- **页面正文**

########

LncRNA TCONS_00024295调控CCR9在T-ALL转移中的作用及机制研究

Metastasis and invasion of T-ALL are the main risk factors threatening the lives of T-ALL patients. Our previous study has reported that high expression of CCR9 contributed to metastasis and invasion of T-ALL, and NOTCH signal pathway could be involved in the regulation of CCR9 expression. However, the underlying mechanism of CCR9 high expression is still unclear. Based on the bioinformatics analysis of GEO database, we have selected a new lncRNA TCONS_00024295 which has highly positive correlation with the expression level of CCR9. Consistently, we have identified that there is a positive correlation between TCONS_00024295 and CCR9 in T-ALL cell lines and clinical samples. However, it has not been reported by any research group. In order to uncover the underlying mechanism of TCONS_00024295 in regulating CCR9 high expression, we will use CCR9 naturally highly-expressed T-ALL cell lines and clinical samples, and explore the mechanism of CCR9 up-regulation via TCONS_00024295/PURB/GATA-2 complex by RNA-FISH, flow cytometry, RNA pull-down and other technologies. This study will provide a new idea for the prevention and treatment of T-ALL metastasis and invasion.

########

(已保存的数据条目)
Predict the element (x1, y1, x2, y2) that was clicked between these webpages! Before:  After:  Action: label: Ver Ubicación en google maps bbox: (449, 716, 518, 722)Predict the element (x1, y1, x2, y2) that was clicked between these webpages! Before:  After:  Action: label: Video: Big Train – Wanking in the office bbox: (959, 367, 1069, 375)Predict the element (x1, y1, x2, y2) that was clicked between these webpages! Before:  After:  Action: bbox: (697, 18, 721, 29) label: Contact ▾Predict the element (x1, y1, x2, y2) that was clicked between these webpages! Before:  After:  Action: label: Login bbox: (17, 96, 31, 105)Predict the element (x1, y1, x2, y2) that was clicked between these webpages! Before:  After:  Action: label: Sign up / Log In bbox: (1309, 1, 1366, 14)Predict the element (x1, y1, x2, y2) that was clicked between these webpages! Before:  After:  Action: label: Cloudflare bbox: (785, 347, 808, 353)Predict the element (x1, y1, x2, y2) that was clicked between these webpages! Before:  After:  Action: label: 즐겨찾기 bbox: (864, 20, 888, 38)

########

- **练习目标**
从页面正文中关于 TCONS_00024295 调控 CCR9 的研究摘要的最后一句之后接着续写。 这些条目取自另一来源，与页面正文无关。

- **本题作答**
T-ALL的浸润转移是威胁患者生命的主要因素之一。我们前期研究发现CCR9的高表达介导了T-ALL的浸润与转移，NOTCH信号通路参与CCR9高表达的调控，然而促进CCR9高表达的调控机制尚未明了。TCONS_00024295是申请者在GEO数据库中筛选得到的一条与CCR9呈高度正相关的全新lncRNA，并在T-ALL细胞系和临床样本中验证了其相关性，目前国内外尚未见报道。为明确lncRNA TCONS_00024295调控CCR9高表达的机制，本课题拟以天然高表达CCR9的T-ALL细胞系及临床样本为研究对象，运用RNA-FISH、流式细胞术、RNA pull-down等技术，探讨TCONS_00024295通过PURB/GATA-2上调CCR9的表达，进而促进T-ALL浸润转移的调控机制，为T-ALL的防治提供一种新的思路。

急性T淋巴细胞白血病（T-lineage acute lymphocytic leukemia，T-ALL）的浸润转移是威胁患者生命的主要因素之一。本课题组长期致力于CCL25/CCR9轴介导的T-ALL浸润转移及其相关机制的研究，我们首先发现了CCR9表达于未成熟T细胞表面，且与T-ALL的浸润与转移密切相关，然而，其在T-ALL中表达调控机制尚不明确。长链非编码RNA（Long non-coding RNA，lncRNA）可在转录及转录后等层面调控基因的表达水平，可行使多种生物学功能，是研究肿瘤发生发展相关机制的新的重要突破口，已成为新近研究的热点之一。本课题主要研究lncRNA调控CCR9表达的分子机制。首先通过生物信息学筛选出与CCR9表达相关的lncRNAs，进而通过临床样本及T-ALL细胞系的检测以及分子生物学和动物模型的验证发现LncRNA15691在T-ALL中高表达，正向调节CCR9的表达进而参与T-ALL浸润；而lncRNA00853在T-ALL低表达，同时负向调节CCR9的表达进而抑制T-ALL浸润。进一步分子机制的研究证实lncRNA15691直接结合核基质蛋白MATR3，抑制MATR3的蛋白降解进而上调CCR9的表达，促进T-ALL的浸润。此外，我们还探索了参与T-ALL浸润转移的其他关键分子机制。在Oncomine和GEO数据库中选取T-ALL相关数据集分析发现DBN1在T-ALL临床样本和细胞系中均为高表达。干扰DBN1后，T-ALL细胞的迁移与侵袭能力下降。转录组测序结果分析发现，在T-ALL中GAB2可能是DBN1关键的共表达基因，进一步通过分子生物学实验验证发现DBN1可能通过竞争性结合miR-218-5p从而上调GAB2的表达进而激活PI3K/AKT/ERK信号通路介导T-ALL细胞的迁移与侵袭。综上，控制T-ALL浸润转移是目前治疗的关键，本研究为T-ALL浸润机制提供理论依据，为T-ALL的诊治提供新的潜在靶标。